From: Phil Goetz (firstname.lastname@example.org)
Date: Sun Jan 30 2005 - 23:13:16 MST
> True, but the brain is known to be highly
> inefficient in many many areas,
> e.g. (to choose a simple example) motion-direction
> detection neurons that
> are off by 80 degrees on average but are correct en
> masse due to averaging
This is not necessarily inefficiency. It may actually
be very efficient. Neurons aren't "off by 80 degrees"
so much as they have wide response zones and respond
somewhat probabilistically within those zones.
Neurons use redundancy to tolerate noise. In
exchange, they can use much, much lower voltage levels
(by about 5 orders of magnitude) than integrated
circuits do, because they don't need to be completely
reliable. This may lead to lower overall power
requirements for a computation. You could work out
the numbers for known systems, but it wouldn't be
There are also generally-accepted results showing
that noise in neural systems is beneficial, but I
don't really understand those papers, so I'll just
say that not all "noise" in the brain is bad.
> > Evaluating a
> > single prospective program requires
> > passing it through every related cortex area,
> > meaning that you need duplication not only in
> > the area being evaluated, but in ALL areas,
> > because
> > you assume all the competing programs are being
> > evaluated in parallel. Also important is that
> > you cannot evolve concepts in multiple cortical
> > areas at the same time.
I shouldn't have stated this so confidently when
it relies on my personal, not-universally-accepted
notions of how the brain works.
If you imagine that the brain processes stimuli,
and converts them into something like symbols,
and then manipulates these symbols somewhere (say
prefrontal cortex) to,
say, come up with a plan, and then pushes the
resulting plan symbols back towards the brain's
posterior (towards motor cortex) to carry out the
plan, then what I said wouldn't follow.
I do think that the brain does something like
symbol-processing, because we can productively
generate an infinite number of, for instance,
sentences fitting a language's grammar.
But I don't think these symbols are cut off
from the sense data that gives rise to them.

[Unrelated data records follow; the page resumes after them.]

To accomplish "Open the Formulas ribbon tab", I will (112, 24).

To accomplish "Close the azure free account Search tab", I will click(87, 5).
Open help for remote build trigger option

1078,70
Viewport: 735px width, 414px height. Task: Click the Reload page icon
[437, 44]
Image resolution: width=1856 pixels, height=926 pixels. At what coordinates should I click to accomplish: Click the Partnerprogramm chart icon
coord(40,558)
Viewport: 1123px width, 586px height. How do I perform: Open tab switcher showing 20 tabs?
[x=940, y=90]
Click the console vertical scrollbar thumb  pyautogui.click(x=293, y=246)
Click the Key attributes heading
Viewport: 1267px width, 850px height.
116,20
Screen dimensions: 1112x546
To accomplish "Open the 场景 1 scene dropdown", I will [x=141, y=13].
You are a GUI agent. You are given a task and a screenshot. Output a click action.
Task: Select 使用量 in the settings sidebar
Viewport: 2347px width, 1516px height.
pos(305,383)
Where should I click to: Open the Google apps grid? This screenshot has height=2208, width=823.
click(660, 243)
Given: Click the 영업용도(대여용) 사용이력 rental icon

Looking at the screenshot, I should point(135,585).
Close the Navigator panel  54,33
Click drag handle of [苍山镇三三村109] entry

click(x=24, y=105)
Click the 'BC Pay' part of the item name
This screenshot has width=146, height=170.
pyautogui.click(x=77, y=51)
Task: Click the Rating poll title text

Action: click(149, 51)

If this were so, non-verbal priming would not have
such dramatic effects on abstract thought. Also,
concepts would probably be more neatly defined,
along the lines of necessary and sufficient
conditions; or at least, we would have difficulty
working with non-typical category members, working
with metaphors, etc. IMHO.
I think that whenever a "symbol" is active somewhere
in anterior cortex, it is linked to, and activates (or
is activated by), a series of cortical areas
connecting it all the way back to the posterior
sensory cortex. There's some evidence for this;
primarily I'm thinking of experiments that show
that visualization activates primary visual cortex.
Damasio's work on "convergence zones" is an example
of a theory of this type. Also any theory that
involves using different frequencies to create
different "bindings" between cortical areas.
Say you're using neural darwinism in cortex area A to
select between different planned movement sequences.
If you buy into my notion of how the brain works,
that means that each competing program in area A has
to be activating all of the other cortical areas
that create/correlate with the "symbols" being used
in area A. All the way back into sensory cortex,
or at least premotor cortex. And to prevent
collisions, that means that EVERY SINGLE CONCEPT
stored in every cortical area needs to be stored
hundreds of times over, so that these hundreds of
copies can be activated separately and used
simultaneously by competing programs in your planning
(I'm not talking about the ordinary sort of redundancy
in the brain. Each of these hundreds of copies has
got to have that level of redundancy.)
You could probably calculate whether this is possible.
We have some "maps" of temporal cortex indicating
"words" of various types are stored. You could
probably estimate the number of different "words"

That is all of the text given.